§ Requirement
Whenever an image turns up, omit it and return the remaining data exactly.

▬▬▬▬▬▬

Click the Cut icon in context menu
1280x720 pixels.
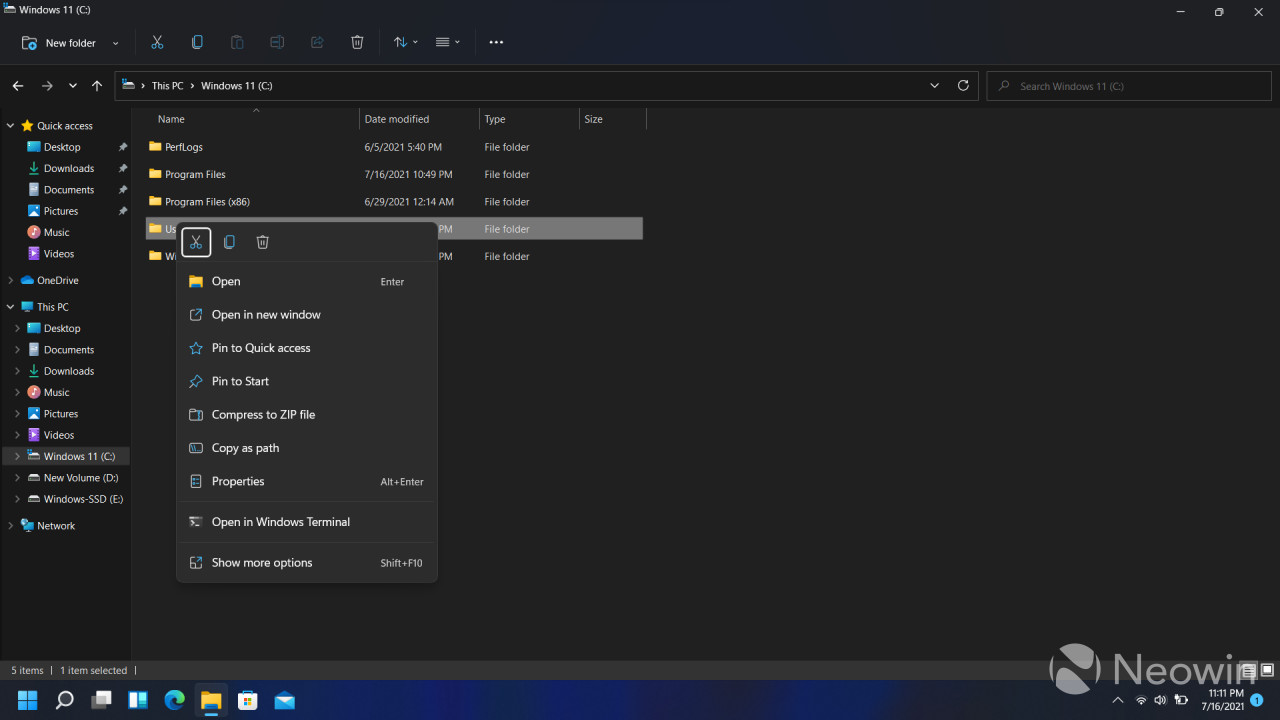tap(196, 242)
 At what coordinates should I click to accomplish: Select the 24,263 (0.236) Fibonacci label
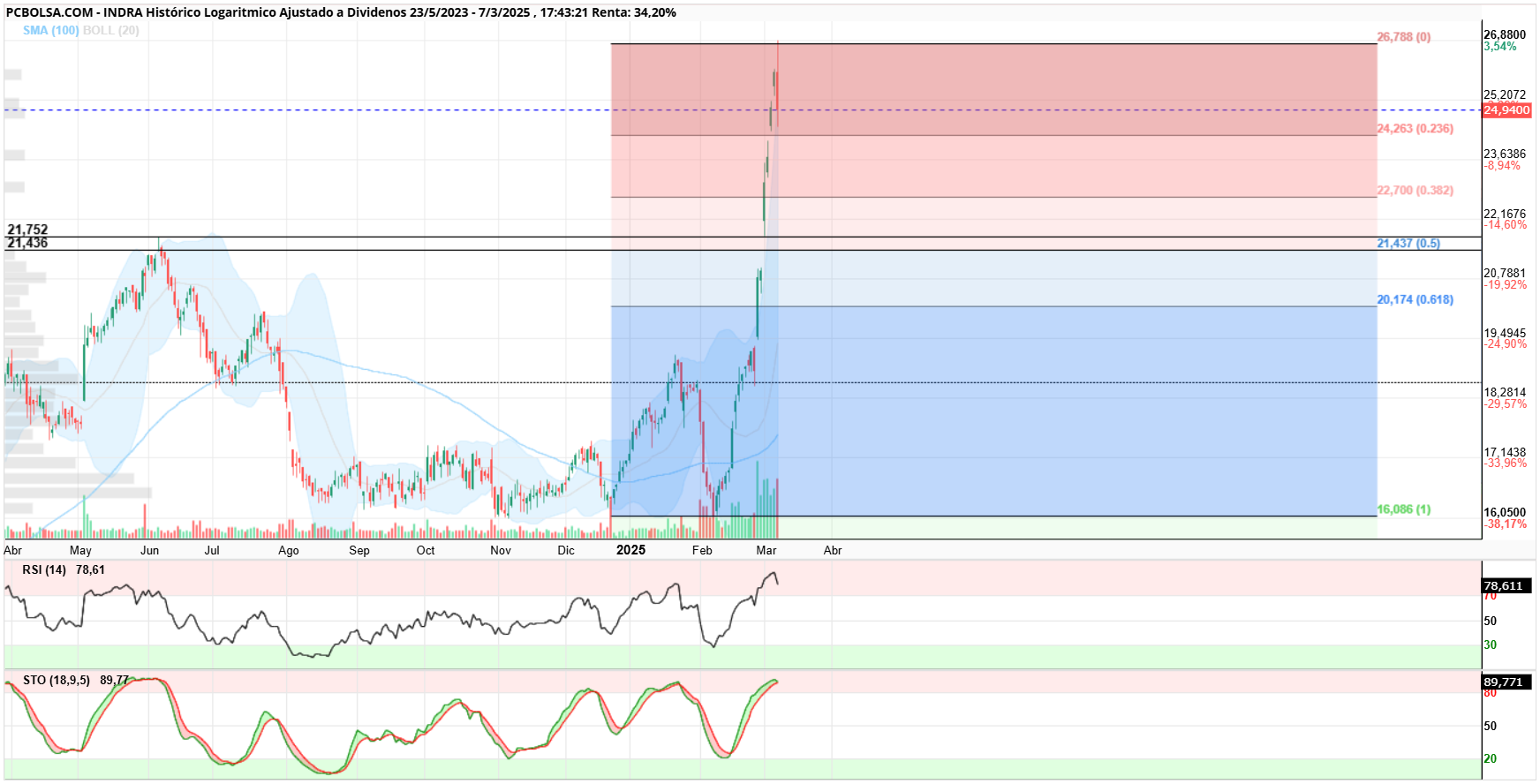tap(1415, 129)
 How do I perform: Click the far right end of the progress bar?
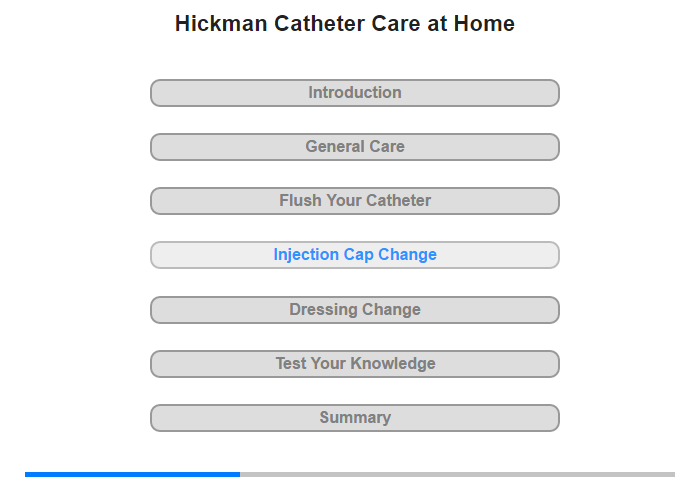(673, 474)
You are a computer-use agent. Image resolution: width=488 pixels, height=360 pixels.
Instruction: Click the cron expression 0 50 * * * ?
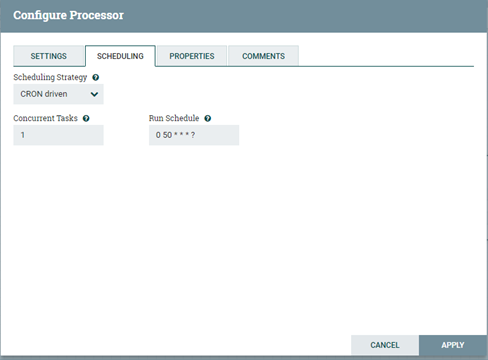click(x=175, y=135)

▬▬▬▬▬▬

§ Written answer
Click the Cut icon in context menu
1280x720 pixels.
tap(196, 242)
 At what coordinates should I click to accomplish: Select the 24,263 (0.236) Fibonacci label
tap(1415, 129)
 How do I perform: Click the far right end of the progress bar?
(673, 474)
You are a computer-use agent. Image resolution: width=488 pixels, height=360 pixels.
Instruction: Click the cron expression 0 50 * * * ?
click(x=175, y=135)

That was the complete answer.